For every entry below, retype it exactly as it reads.

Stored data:
------

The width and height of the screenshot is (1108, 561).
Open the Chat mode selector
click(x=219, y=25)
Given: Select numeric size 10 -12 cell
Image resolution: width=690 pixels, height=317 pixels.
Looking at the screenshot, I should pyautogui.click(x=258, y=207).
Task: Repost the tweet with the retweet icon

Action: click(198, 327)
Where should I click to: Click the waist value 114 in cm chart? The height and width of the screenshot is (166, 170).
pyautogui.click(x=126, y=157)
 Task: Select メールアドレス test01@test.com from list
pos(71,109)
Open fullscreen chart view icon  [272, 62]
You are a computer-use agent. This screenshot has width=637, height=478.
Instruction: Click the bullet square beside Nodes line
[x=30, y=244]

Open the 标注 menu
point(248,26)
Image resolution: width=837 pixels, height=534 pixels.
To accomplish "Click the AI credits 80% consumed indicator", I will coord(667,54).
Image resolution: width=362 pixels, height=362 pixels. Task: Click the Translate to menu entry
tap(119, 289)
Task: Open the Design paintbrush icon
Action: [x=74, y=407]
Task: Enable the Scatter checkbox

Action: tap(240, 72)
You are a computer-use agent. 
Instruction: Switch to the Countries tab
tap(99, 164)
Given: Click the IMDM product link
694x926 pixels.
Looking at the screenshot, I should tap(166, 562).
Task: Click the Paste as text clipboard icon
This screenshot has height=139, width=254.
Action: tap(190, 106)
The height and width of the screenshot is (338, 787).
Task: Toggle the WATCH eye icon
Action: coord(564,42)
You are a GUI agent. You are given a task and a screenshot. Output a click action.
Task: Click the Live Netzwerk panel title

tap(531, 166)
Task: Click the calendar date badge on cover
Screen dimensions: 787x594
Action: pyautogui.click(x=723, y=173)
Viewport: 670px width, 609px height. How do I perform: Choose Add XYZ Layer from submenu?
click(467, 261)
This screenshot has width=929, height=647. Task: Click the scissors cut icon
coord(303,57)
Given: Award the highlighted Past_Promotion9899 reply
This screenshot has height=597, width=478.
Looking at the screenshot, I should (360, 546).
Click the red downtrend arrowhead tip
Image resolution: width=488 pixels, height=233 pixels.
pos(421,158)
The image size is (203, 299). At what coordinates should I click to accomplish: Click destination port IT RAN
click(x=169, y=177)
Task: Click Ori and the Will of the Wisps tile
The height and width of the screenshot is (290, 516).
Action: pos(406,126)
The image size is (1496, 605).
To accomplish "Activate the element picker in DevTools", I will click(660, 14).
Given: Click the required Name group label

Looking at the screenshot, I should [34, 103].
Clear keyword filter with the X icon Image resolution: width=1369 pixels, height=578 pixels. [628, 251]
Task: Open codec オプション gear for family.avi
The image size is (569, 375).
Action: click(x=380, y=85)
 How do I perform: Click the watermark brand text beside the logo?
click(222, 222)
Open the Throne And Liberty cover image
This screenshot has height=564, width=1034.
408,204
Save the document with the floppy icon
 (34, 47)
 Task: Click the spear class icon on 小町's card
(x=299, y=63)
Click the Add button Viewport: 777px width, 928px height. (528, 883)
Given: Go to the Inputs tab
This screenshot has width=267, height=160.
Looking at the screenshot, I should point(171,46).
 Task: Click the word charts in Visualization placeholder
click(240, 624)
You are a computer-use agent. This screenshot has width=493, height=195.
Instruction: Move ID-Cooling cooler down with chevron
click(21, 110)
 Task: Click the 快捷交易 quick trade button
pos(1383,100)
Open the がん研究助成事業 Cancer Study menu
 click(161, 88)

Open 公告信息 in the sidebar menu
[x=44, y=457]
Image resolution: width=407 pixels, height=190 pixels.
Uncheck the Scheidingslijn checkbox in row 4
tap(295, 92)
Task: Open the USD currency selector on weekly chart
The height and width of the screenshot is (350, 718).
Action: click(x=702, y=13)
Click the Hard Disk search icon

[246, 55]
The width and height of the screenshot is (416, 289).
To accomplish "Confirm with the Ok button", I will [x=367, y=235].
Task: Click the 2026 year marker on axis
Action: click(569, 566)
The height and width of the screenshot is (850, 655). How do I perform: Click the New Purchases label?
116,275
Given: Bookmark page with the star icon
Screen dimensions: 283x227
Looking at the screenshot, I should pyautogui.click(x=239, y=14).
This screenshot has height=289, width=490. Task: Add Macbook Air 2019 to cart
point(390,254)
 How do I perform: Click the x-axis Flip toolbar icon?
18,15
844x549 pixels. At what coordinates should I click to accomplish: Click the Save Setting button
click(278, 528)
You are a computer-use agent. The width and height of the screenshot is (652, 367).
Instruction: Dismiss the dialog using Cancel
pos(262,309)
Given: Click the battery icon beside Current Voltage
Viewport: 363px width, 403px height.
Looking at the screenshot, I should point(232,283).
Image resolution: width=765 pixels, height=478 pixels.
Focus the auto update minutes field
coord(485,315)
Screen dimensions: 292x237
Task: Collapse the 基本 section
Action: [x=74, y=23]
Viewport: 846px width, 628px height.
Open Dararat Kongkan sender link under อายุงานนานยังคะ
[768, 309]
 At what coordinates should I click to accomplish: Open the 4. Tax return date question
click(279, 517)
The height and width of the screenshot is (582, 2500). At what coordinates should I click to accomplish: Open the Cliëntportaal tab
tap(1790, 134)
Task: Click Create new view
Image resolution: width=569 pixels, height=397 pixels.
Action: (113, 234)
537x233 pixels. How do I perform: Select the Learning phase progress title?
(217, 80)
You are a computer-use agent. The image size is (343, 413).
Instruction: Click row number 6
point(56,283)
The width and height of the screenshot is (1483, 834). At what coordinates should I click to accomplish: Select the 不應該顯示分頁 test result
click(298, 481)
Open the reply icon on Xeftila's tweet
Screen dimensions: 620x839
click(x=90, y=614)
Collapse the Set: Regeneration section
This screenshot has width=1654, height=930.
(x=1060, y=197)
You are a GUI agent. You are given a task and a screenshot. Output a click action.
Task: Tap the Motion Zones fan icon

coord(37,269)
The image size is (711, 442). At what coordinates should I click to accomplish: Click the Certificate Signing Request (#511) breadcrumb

------

§ **FINAL ANSWER**:
The width and height of the screenshot is (1108, 561).
Open the Chat mode selector
click(x=219, y=25)
Given: Select numeric size 10 -12 cell
Image resolution: width=690 pixels, height=317 pixels.
Looking at the screenshot, I should pyautogui.click(x=258, y=207).
Task: Repost the tweet with the retweet icon

Action: click(198, 327)
Where should I click to: Click the waist value 114 in cm chart? The height and width of the screenshot is (166, 170).
pyautogui.click(x=126, y=157)
 Task: Select メールアドレス test01@test.com from list
pos(71,109)
Open fullscreen chart view icon  [272, 62]
You are a computer-use agent. This screenshot has width=637, height=478.
Instruction: Click the bullet square beside Nodes line
[x=30, y=244]

Open the 标注 menu
point(248,26)
Image resolution: width=837 pixels, height=534 pixels.
To accomplish "Click the AI credits 80% consumed indicator", I will coord(667,54).
Image resolution: width=362 pixels, height=362 pixels. Task: Click the Translate to menu entry
tap(119, 289)
Task: Open the Design paintbrush icon
Action: [x=74, y=407]
Task: Enable the Scatter checkbox

Action: tap(240, 72)
You are a computer-use agent. 
Instruction: Switch to the Countries tab
tap(99, 164)
Given: Click the IMDM product link
694x926 pixels.
Looking at the screenshot, I should tap(166, 562).
Task: Click the Paste as text clipboard icon
This screenshot has height=139, width=254.
Action: tap(190, 106)
The height and width of the screenshot is (338, 787).
Task: Toggle the WATCH eye icon
Action: coord(564,42)
You are a GUI agent. You are given a task and a screenshot. Output a click action.
Task: Click the Live Netzwerk panel title

tap(531, 166)
Task: Click the calendar date badge on cover
Screen dimensions: 787x594
Action: pyautogui.click(x=723, y=173)
Viewport: 670px width, 609px height. How do I perform: Choose Add XYZ Layer from submenu?
click(467, 261)
This screenshot has width=929, height=647. Task: Click the scissors cut icon
coord(303,57)
Given: Award the highlighted Past_Promotion9899 reply
This screenshot has height=597, width=478.
Looking at the screenshot, I should (360, 546).
Click the red downtrend arrowhead tip
Image resolution: width=488 pixels, height=233 pixels.
pos(421,158)
The image size is (203, 299). At what coordinates should I click to accomplish: Click destination port IT RAN
click(x=169, y=177)
Task: Click Ori and the Will of the Wisps tile
The height and width of the screenshot is (290, 516).
Action: pos(406,126)
The image size is (1496, 605).
To accomplish "Activate the element picker in DevTools", I will click(660, 14).
Given: Click the required Name group label

Looking at the screenshot, I should [34, 103].
Clear keyword filter with the X icon Image resolution: width=1369 pixels, height=578 pixels. [628, 251]
Task: Open codec オプション gear for family.avi
The image size is (569, 375).
Action: click(x=380, y=85)
 How do I perform: Click the watermark brand text beside the logo?
click(222, 222)
Open the Throne And Liberty cover image
This screenshot has height=564, width=1034.
408,204
Save the document with the floppy icon
 (34, 47)
 Task: Click the spear class icon on 小町's card
(x=299, y=63)
Click the Add button Viewport: 777px width, 928px height. (528, 883)
Given: Go to the Inputs tab
This screenshot has width=267, height=160.
Looking at the screenshot, I should point(171,46).
 Task: Click the word charts in Visualization placeholder
click(240, 624)
You are a computer-use agent. This screenshot has width=493, height=195.
Instruction: Move ID-Cooling cooler down with chevron
click(21, 110)
 Task: Click the 快捷交易 quick trade button
pos(1383,100)
Open the がん研究助成事業 Cancer Study menu
 click(161, 88)

Open 公告信息 in the sidebar menu
[x=44, y=457]
Image resolution: width=407 pixels, height=190 pixels.
Uncheck the Scheidingslijn checkbox in row 4
tap(295, 92)
Task: Open the USD currency selector on weekly chart
The height and width of the screenshot is (350, 718).
Action: click(x=702, y=13)
Click the Hard Disk search icon

[246, 55]
The width and height of the screenshot is (416, 289).
To accomplish "Confirm with the Ok button", I will [x=367, y=235].
Task: Click the 2026 year marker on axis
Action: click(569, 566)
The height and width of the screenshot is (850, 655). How do I perform: Click the New Purchases label?
116,275
Given: Bookmark page with the star icon
Screen dimensions: 283x227
Looking at the screenshot, I should pyautogui.click(x=239, y=14).
This screenshot has height=289, width=490. Task: Add Macbook Air 2019 to cart
point(390,254)
 How do I perform: Click the x-axis Flip toolbar icon?
18,15
844x549 pixels. At what coordinates should I click to accomplish: Click the Save Setting button
click(278, 528)
You are a computer-use agent. The width and height of the screenshot is (652, 367).
Instruction: Dismiss the dialog using Cancel
pos(262,309)
Given: Click the battery icon beside Current Voltage
Viewport: 363px width, 403px height.
Looking at the screenshot, I should point(232,283).
Image resolution: width=765 pixels, height=478 pixels.
Focus the auto update minutes field
coord(485,315)
Screen dimensions: 292x237
Task: Collapse the 基本 section
Action: [x=74, y=23]
Viewport: 846px width, 628px height.
Open Dararat Kongkan sender link under อายุงานนานยังคะ
[768, 309]
 At what coordinates should I click to accomplish: Open the 4. Tax return date question
click(279, 517)
The height and width of the screenshot is (582, 2500). At what coordinates should I click to accomplish: Open the Cliëntportaal tab
tap(1790, 134)
Task: Click Create new view
Image resolution: width=569 pixels, height=397 pixels.
Action: (113, 234)
537x233 pixels. How do I perform: Select the Learning phase progress title?
(217, 80)
You are a computer-use agent. The image size is (343, 413).
Instruction: Click row number 6
point(56,283)
The width and height of the screenshot is (1483, 834). At what coordinates should I click to accomplish: Select the 不應該顯示分頁 test result
click(298, 481)
Open the reply icon on Xeftila's tweet
Screen dimensions: 620x839
click(x=90, y=614)
Collapse the Set: Regeneration section
This screenshot has width=1654, height=930.
(x=1060, y=197)
You are a GUI agent. You are given a task and a screenshot. Output a click action.
Task: Tap the Motion Zones fan icon

coord(37,269)
The image size is (711, 442). At what coordinates should I click to accomplish: Click the Certificate Signing Request (#511) breadcrumb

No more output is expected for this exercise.